Tax Rule No.1: Dont cheat the IRS. But that doesnt mean you should cheat yourself. Take every legal tax deduction you can.

In addition to the numerous tax deductions the Internal Revenue Service allows, research indicates that most U.S. taxpayers do not claim all deductions to which they are entitled. Some of the tax deductions business owners can claim fall under categories such as charitable contributions/donation deductions, medical and dental deductions, moving expense deductions, deducting job costs, travel and entertainment expense deductions, and casualty and theft losses, depreciation and involuntary conversion deductions.

The wisdom of tax planning is to take advantage of all the benefits Uncle Sam has to offer. An increasingly popular federal tax savings phenomenon is utilizing a cost segregation study (CSS). These studies offer business owners of improved commercial real estate the opportunity to defer taxes, reduce their overall current tax burden, and free up capital by improving cash flow. A CSS study will identify any item that can be depreciated over a shorter period of time. These studies can result in accelerated depreciation deductions for properties including new buildings being constructed, renovations of existing buildings, leasehold improvements, and the purchase of real estate.

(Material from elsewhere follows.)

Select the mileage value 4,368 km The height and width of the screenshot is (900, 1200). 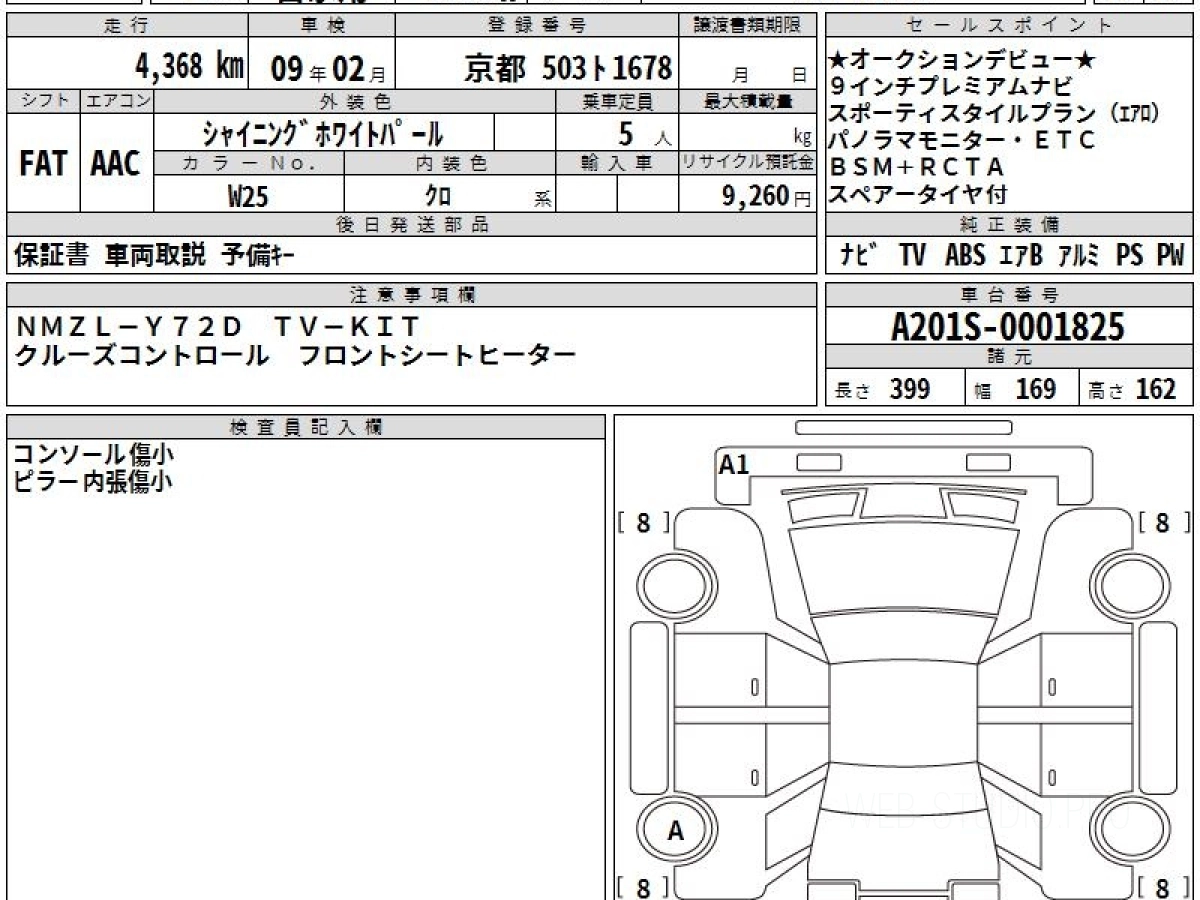coord(190,67)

The primary goal of cost segregation is to identify building components that can be reclassified from real property to personal property. This results in a substantially shorter depreciable tax life and accelerated depreciation methods. Ordinarily, the cost of real, or section 1250, property is recovered over lengthy periods (27.5 and 39 years for residential and nonresidential property, respectively), using the straight-line method of depreciation. Personal, or section 1245, property is recovered over considerably shorter periods (5, 7 or 15 years), and employs accelerated methods of depreciation, such as 200% or 150% declining balance.

Tax reduction services include federal income taxes, state income taxes and property taxes. We do not prepare income tax returns. Instead, our advisors review your circumstances and suggest cost effective options to lawfully reduce your income tax liability.

Minimizing taxes includes regularly appealing property taxes and considering options for income tax reduction. In some cases, tax planning needs to occur years in advance. For estate tax planning, it may be prudent to start decades in advance. Some tax reduction options can be performed after the fiscal year has ended, including a fixed asset audit, cost segregation study and abandonment study.

Minimizing taxes requires a modest investment of time. High-income taxpayers are often reluctant to divert time from production activities. However spending two to four hours with an advisor often reduces taxes by 20 - 50 %. IN some cases, it is possible to completely eliminate taxes for several years. This modest investment of time can substantially increase after-tax income.